Reviewers have acclaimed it as “a massive and masterly account” (The New York Times Book Review); “a deeply affecting, finely crafted and heroic book” (The New Yorker); and “a brilliant and stirring epic” (The Wall Street Journal).
The Great Migration was one of the biggest underreported stories of the 20th century, historians say. Lasting some 55 years, it involved 6 million people and was one of the largest internal migrations in U.S. history. It changed the country, North and South, and brought us John Coltrane, Thelonius Monk, Toni Morrison, August Wilson, Bill Russell, Motown, Denzel Washington, Michelle Obama—all children or grandchildren of the Great Migration. Wilkerson’s own parents journeyed from Georgia and southern Virginia to Washington, D.C., where she was born and reared.
As a speaker, Wilkerson has addressed the topics of migration, social justice, urban affairs and 20th century history at universities across the country and in Europe.
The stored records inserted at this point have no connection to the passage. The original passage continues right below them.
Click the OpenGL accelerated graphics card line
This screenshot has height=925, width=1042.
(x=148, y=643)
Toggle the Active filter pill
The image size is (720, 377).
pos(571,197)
She has appeared on national programs such as CBS’ 60 Minutes, PBS’s Charlie Rose, NPR’s Fresh Air with Terry Gross, NBC’s Nightly News, MSNBC, C-SPAN and others.
She has served as Ferris Professor of Journalism at Princeton University and as the James M. Cox Jr. Professor at Emory University. She is currently professor of journalism and director of narrative nonfiction at Boston University.
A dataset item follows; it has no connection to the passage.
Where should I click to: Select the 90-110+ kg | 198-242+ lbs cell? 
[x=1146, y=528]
Wilkerson won the Pulitzer Prize for her work as Chicago Bureau Chief of The New York Times in 1994, making her the first black woman in the history of American journalism to win a Pulitzer Prize and the first African-American to win for individual reporting in the history of American journalism. She also won a George Polk Award, a John Simon Guggenheim Fellowship for her research into the Great Migration, and she was named Journalist of the Year by the National Association of Black Journalists.
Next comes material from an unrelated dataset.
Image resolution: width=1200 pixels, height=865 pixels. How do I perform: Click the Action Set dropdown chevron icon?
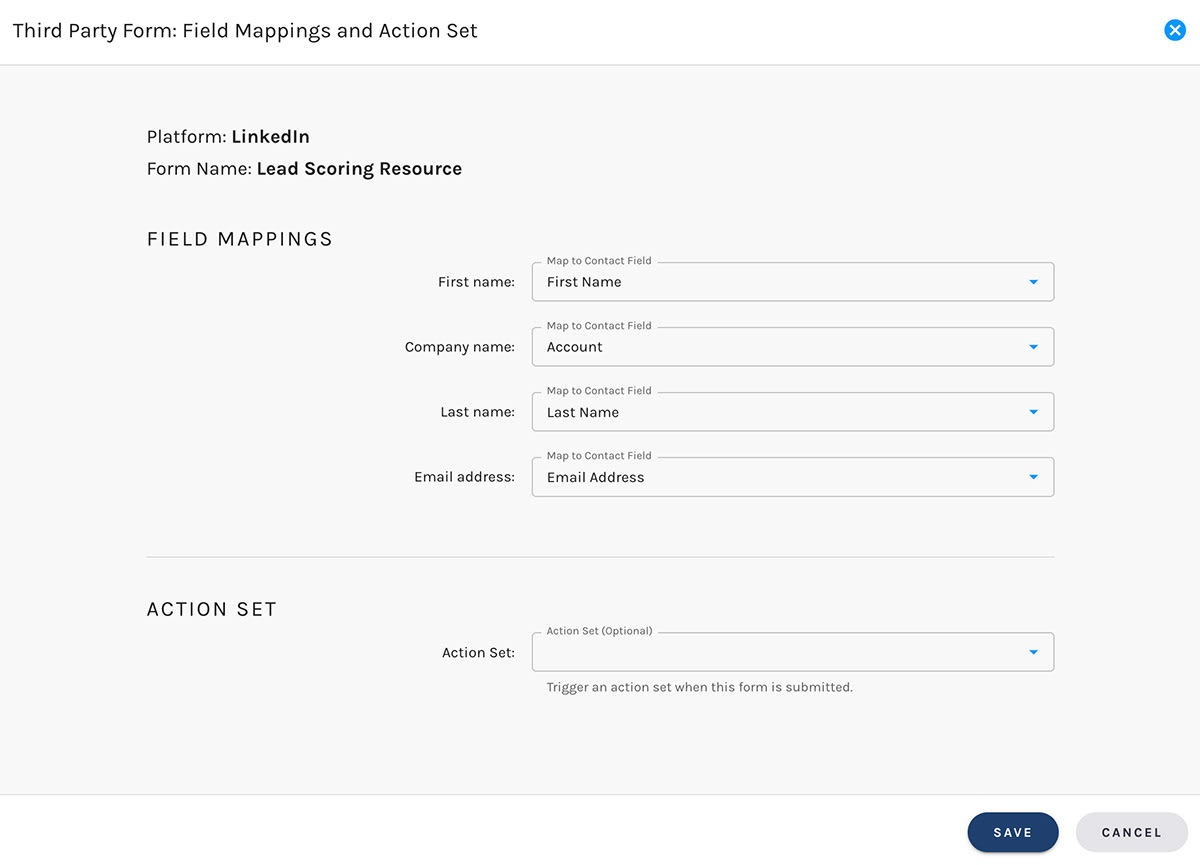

This lecture is among many ongoing programs at North Central College to enrich and broaden the cultural and academic outlook for the College and community. North Central offers a variety of venues accommodating a rich range of local and world-class events, performances and space needs for the public. For a comprehensive schedule of lectures, author talks, performances, art exhibits, theatrical and dance productions, visit http://northcentralcollege.edu/show or call the box office at 630-637-SHOW (7469).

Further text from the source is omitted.